* [What needs to be done] Reproduce the entire passage about the household pets and the injured sea gull, word for word and without changes.

* [Extract]
== == ==
We got the point. It could be just as bad to give a boy too much as to deny him everything. We relaxed considerably after the jacaranda episode.
As the kids grew up, they turned our place into a zoo. We had poodles, dachshunds, collies and mutts-finally settling on mutts as our favorite breed. To maintain the balance of nature we kept the cat population up to equal strength, and threw in a monkey for good measure. Minnie raised hamsters. The boys and I built an aviary in the back yard. At one point, we had over a hundred birds there, behind a cat-proof screen. For a while we kept parakeets in our master bedroom, but they were oversexed to the point of distraction, and had to be exiled to the aviary.
The only troublemaker we ever had among our pets was Siegel the Sea Gull.
One day I was driving to work along Motor Avenue, the street that separated the El Rancho and the Hillcrest golf courses. I stopped when I saw a large white bird flopping around beside the road. It was a sea gull with a busted wing. Apparently he’d been knocked out of the air by a slicing golf ball.
(I was reminded of the time Sam Goldwyn was having a bad day at Hillcrest. Sam was working hard at correcting his slice, but no matter what he did, the ball kept fading on him. Before teeing off on a short hole over near Motor Avenue he asked his caddie’s advice-should he use a wood or an iron? “That depends, Mr. Goldwyn,” said the caddie, “on which course you’re playing-Hillcrest or Rancho.”)
== == ==
* [Dataset extract]
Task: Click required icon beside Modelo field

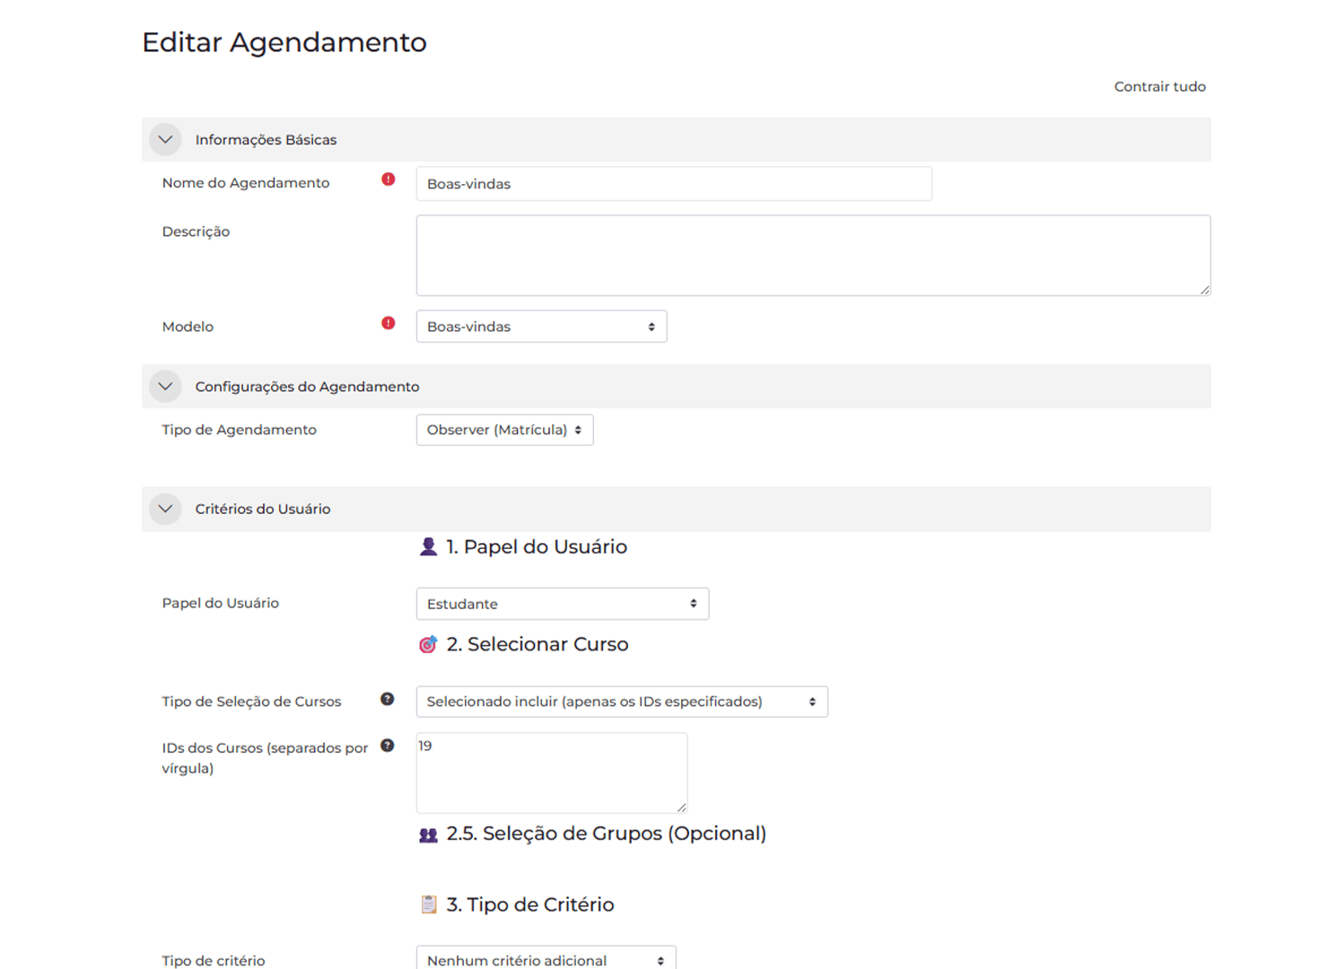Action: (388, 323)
== == ==
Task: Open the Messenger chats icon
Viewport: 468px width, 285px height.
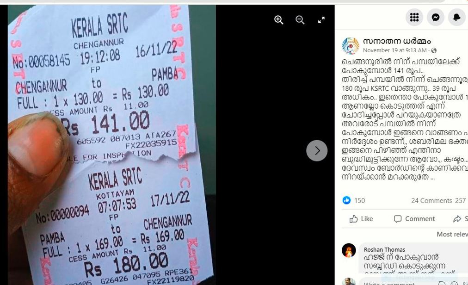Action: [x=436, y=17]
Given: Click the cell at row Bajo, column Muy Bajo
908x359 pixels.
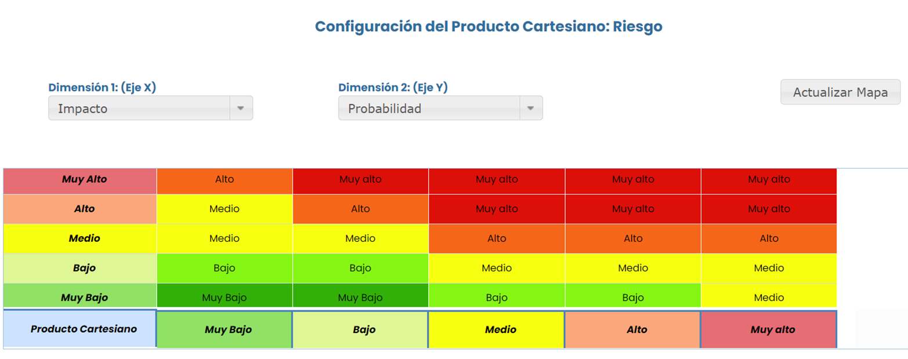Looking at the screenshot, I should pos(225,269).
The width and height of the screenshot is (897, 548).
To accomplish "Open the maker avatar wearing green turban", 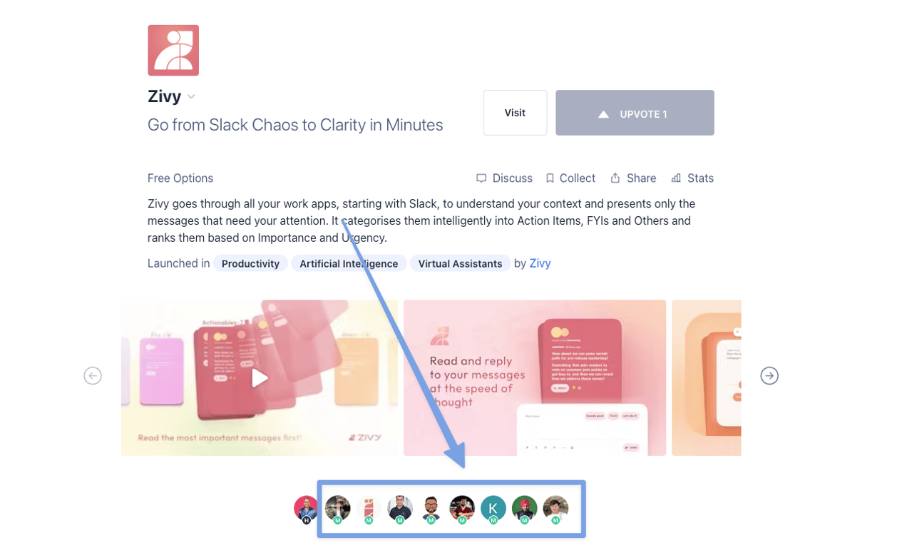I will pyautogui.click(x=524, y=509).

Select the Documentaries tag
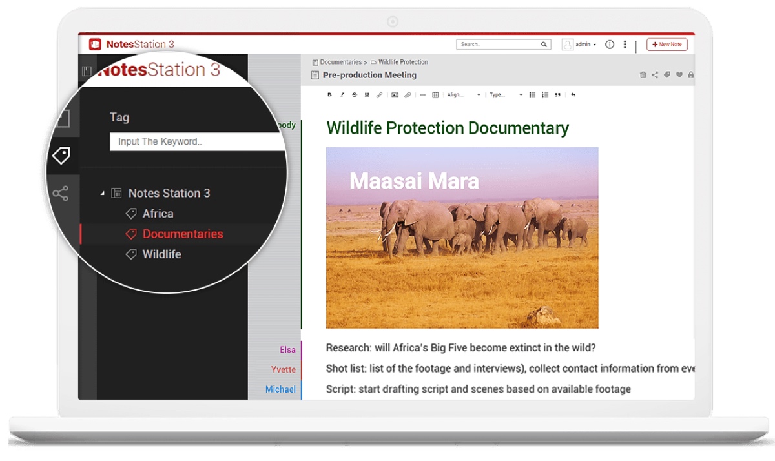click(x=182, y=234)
== == ==
* [Answer section]
We got the point. It could be just as bad to give a boy too much as to deny him everything. We relaxed considerably after the jacaranda episode.
As the kids grew up, they turned our place into a zoo. We had poodles, dachshunds, collies and mutts-finally settling on mutts as our favorite breed. To maintain the balance of nature we kept the cat population up to equal strength, and threw in a monkey for good measure. Minnie raised hamsters. The boys and I built an aviary in the back yard. At one point, we had over a hundred birds there, behind a cat-proof screen. For a while we kept parakeets in our master bedroom, but they were oversexed to the point of distraction, and had to be exiled to the aviary.
The only troublemaker we ever had among our pets was Siegel the Sea Gull.
One day I was driving to work along Motor Avenue, the street that separated the El Rancho and the Hillcrest golf courses. I stopped when I saw a large white bird flopping around beside the road. It was a sea gull with a busted wing. Apparently he’d been knocked out of the air by a slicing golf ball.
(I was reminded of the time Sam Goldwyn was having a bad day at Hillcrest. Sam was working hard at correcting his slice, but no matter what he did, the ball kept fading on him. Before teeing off on a short hole over near Motor Avenue he asked his caddie’s advice-should he use a wood or an iron? “That depends, Mr. Goldwyn,” said the caddie, “on which course you’re playing-Hillcrest or Rancho.”)